同社の提供するCADA-BOXは、患者がタブレットやスマートフォンで、電子カルテの情報や健康診断の結果などの診断情報を閲覧できるサービス。その提供に当たっては、各病院が保有する電子カルテや健康診断の結果を取り込む機能が必要となる。しかし、電子カルテのデータには「SSMIX2」と呼ばれる統一された出力フォーマットがあったものの、健康診断のデータには統一されたフォーマットがない。そのため、各病院の健診システムから Excel や CSV 形式などで出力されるデータを、CADA-BOX側で対応するデータフォーマットに変換して読み込む必要があった。

CADA-BOXは多数の医療機関で利用されることを想定したサービスであり、その都度、開発部門でシステム開発を行って、異なるデータフォーマットへの対応をすることは、作業工数の問題だけでなく、医療機関へのビジネスの展開が遅れることも意味していた。そこで、この問題をどう解決するかが、メディカル・データ・ビジョンのスピーディーな事業展開において課題となっていた。

そこで、医療機関ごとに個別対応が必要なデータを変換し取り込む処理を、運用を行う事業部門だけで開発できる仕組みを実現することで、開発部門による個別対応が不要となり、医療機関への迅速なサービス導入が可能となる体制を整えた。
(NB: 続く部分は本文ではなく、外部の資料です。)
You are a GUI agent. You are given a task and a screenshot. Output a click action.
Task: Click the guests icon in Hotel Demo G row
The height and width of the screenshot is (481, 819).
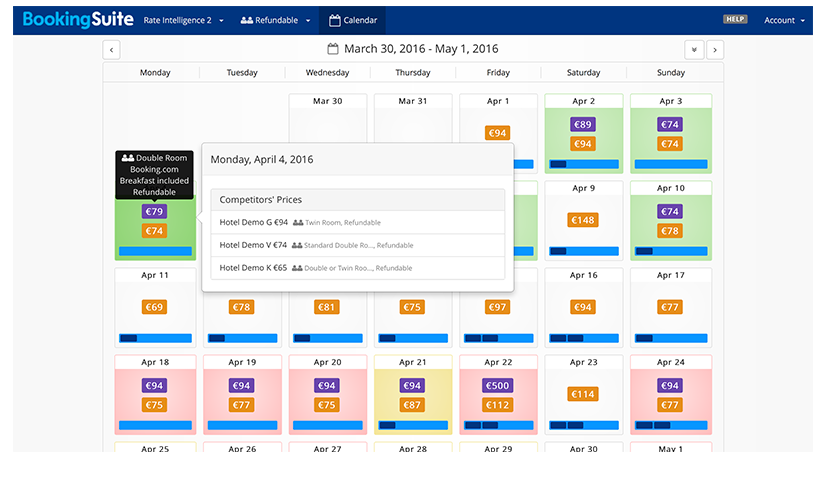(298, 222)
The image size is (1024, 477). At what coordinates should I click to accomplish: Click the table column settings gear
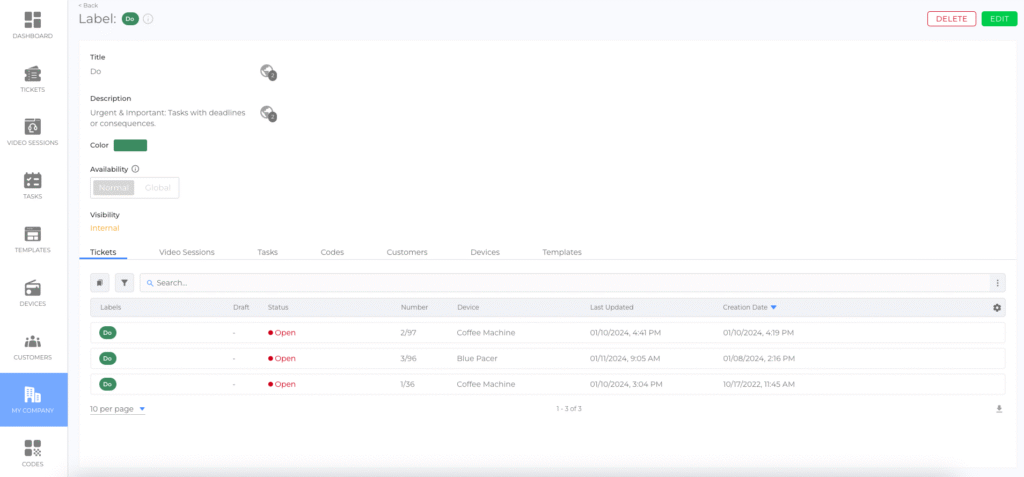[x=996, y=307]
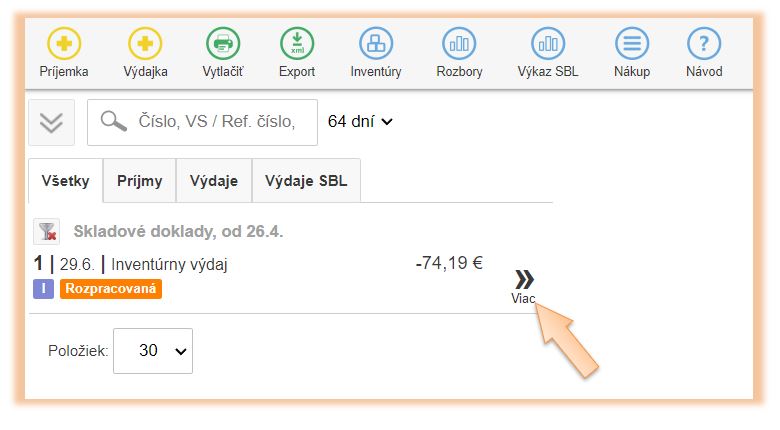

データ連携ミドルウェアであるDataSpiderでは、GUI 上の操作のみでプログラムコードを書く必要がないため、事業部門側だけで異なるデータフォーマットの連携処理を作成できた。また、DataSpiderは多くのアプリケーションやデータ形式との連携にも対応しているため、今後、各医療機関から連携される様々な形式のデータを取り込む際にも、問題なく対応できることも期待できるという。

各医療機関に対しては、契約した病院ごとに専用の領域をクラウド上に用意、健診結果データを各医療機関側からCADA-BOXにアップロードし、データ利用に同意した患者のデータのみをDataSpiderにより変換する仕組みを実現している。

製品選定から本稼働までは2カ月、開発部門のリソースが空いたタイミングで開発を行い、テストも含めて1人月ほどで短期間でサービスの実装が完了するなど、DataSpiderはCADA-BOX 機能拡張の早期稼働にも貢献した。

メディカル・データ・ビジョンではこの実績を踏まえ、CADA-BOX以外のデータ連携が必要な他の業務やサービスだけでなく、手書きの問診票の電子化などOCRの活用や、RPAでのデータ投入やマスターとの突合など、自動化による業務効率化の手段としてもDataSpiderの活用を検討している。